>> Start

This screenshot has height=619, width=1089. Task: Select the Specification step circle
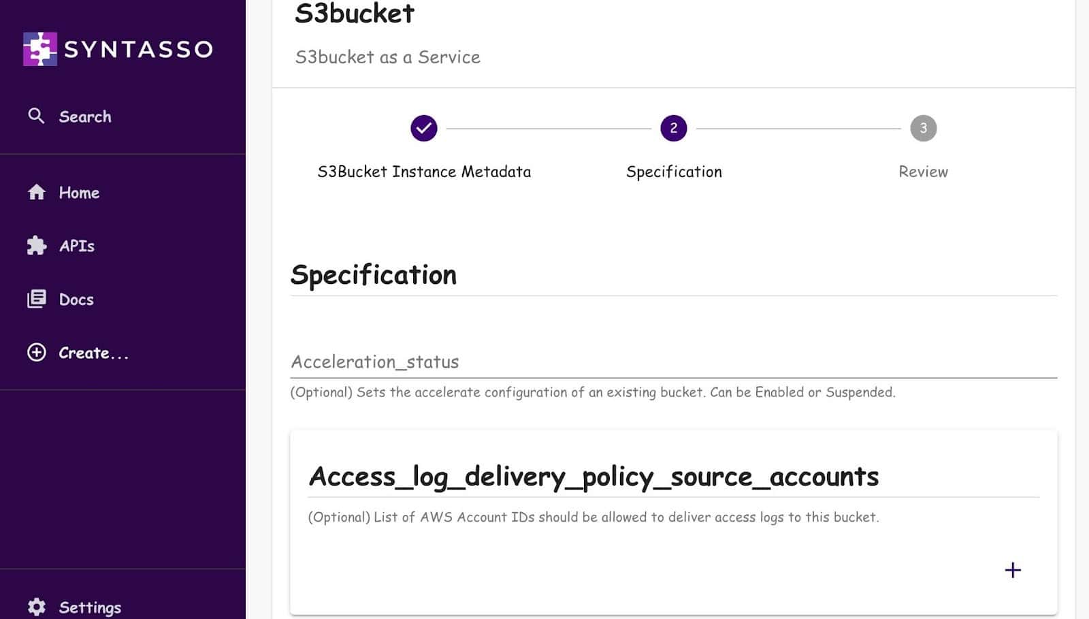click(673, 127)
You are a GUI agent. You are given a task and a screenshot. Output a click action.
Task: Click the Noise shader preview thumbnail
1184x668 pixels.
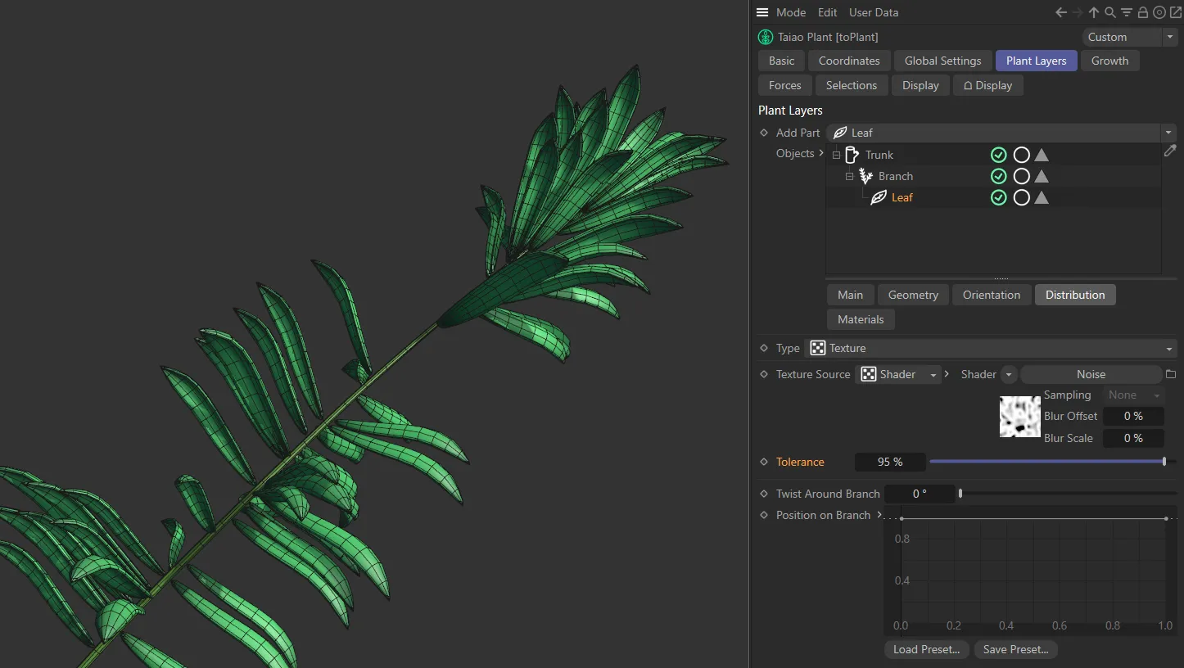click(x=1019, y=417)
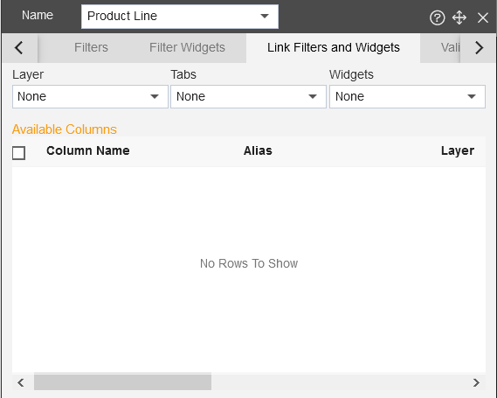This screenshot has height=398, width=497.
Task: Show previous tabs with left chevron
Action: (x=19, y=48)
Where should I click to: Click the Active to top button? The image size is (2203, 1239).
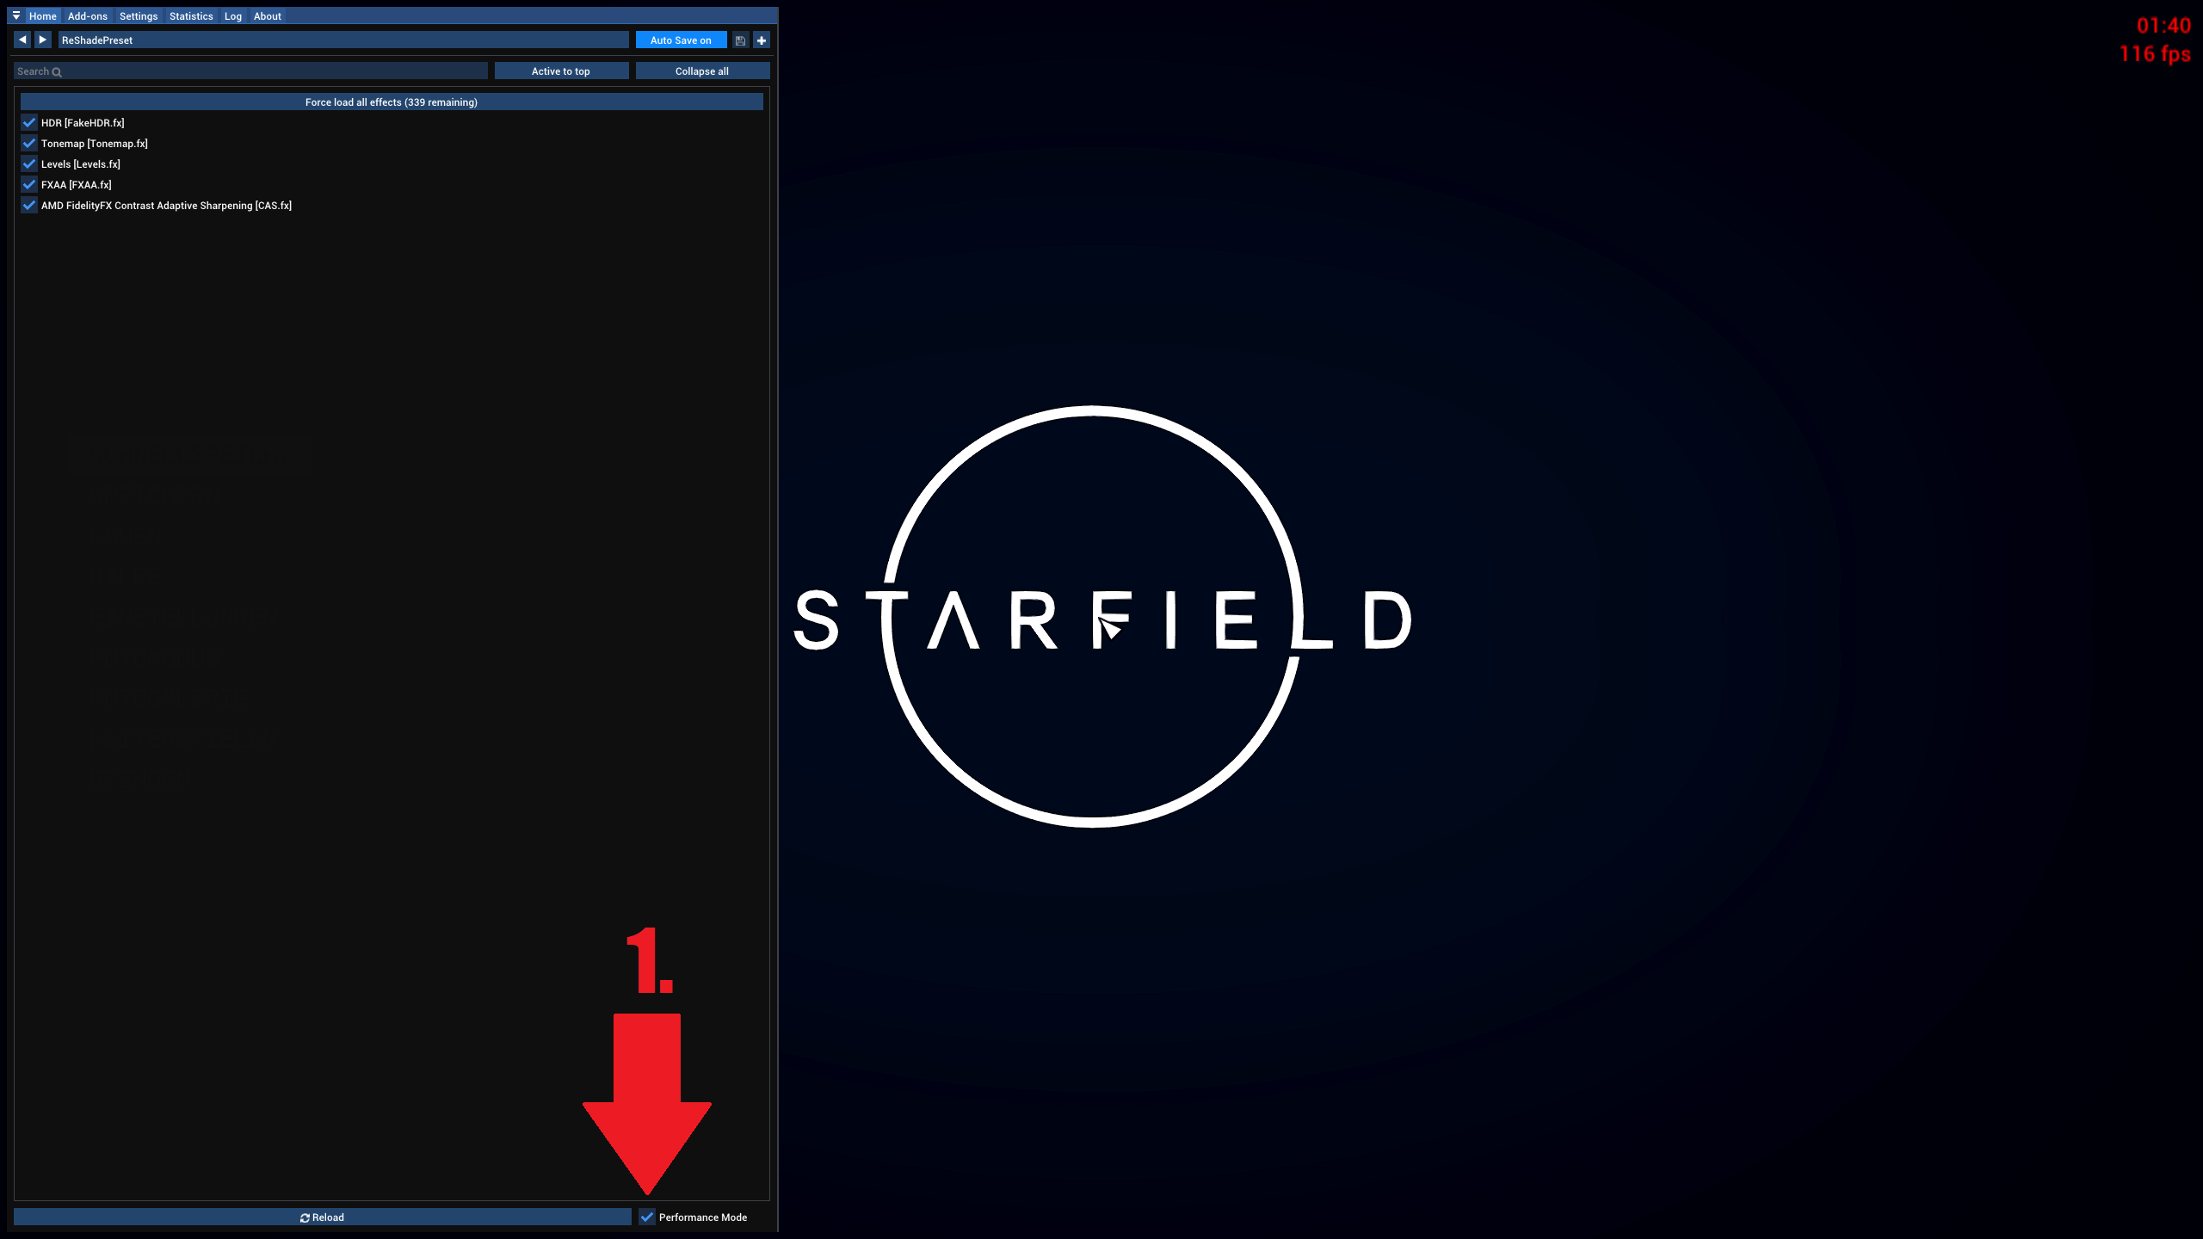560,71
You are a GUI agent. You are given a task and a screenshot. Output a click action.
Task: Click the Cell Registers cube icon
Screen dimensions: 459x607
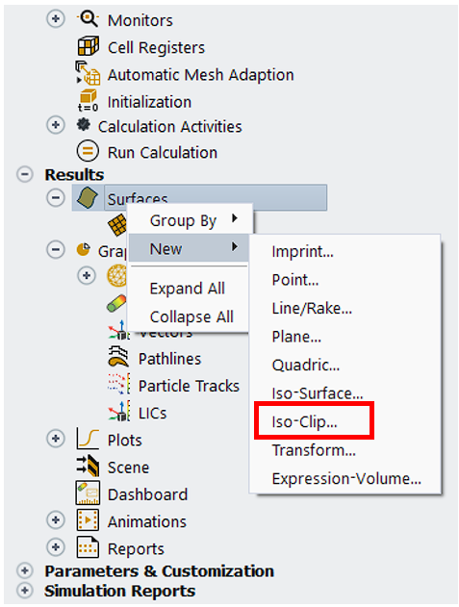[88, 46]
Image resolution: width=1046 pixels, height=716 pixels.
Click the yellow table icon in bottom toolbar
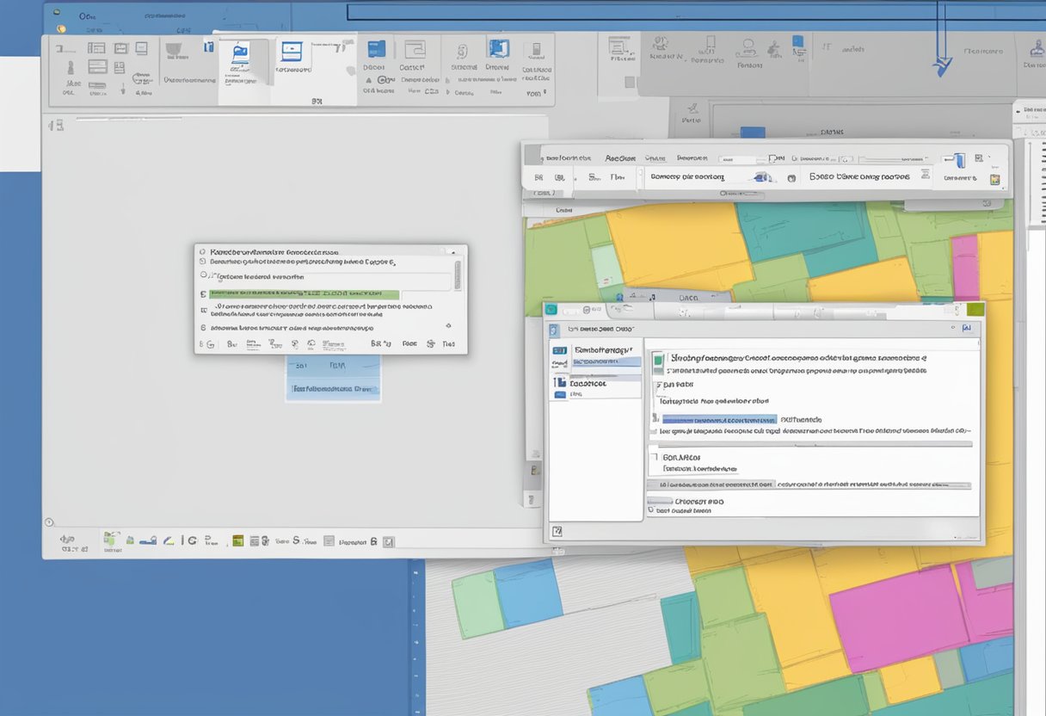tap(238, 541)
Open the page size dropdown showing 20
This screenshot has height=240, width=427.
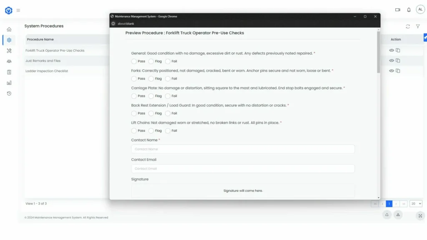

>> End

• GOAL: Reproduce the entries starting with the line containing "Open the page size dropdown showing 20" and going on through the end of the entries, with both ends included. Leave the pictures out of your answer.

• ANSWER TO THIS PROBLEM:
Open the page size dropdown showing 20
This screenshot has height=240, width=427.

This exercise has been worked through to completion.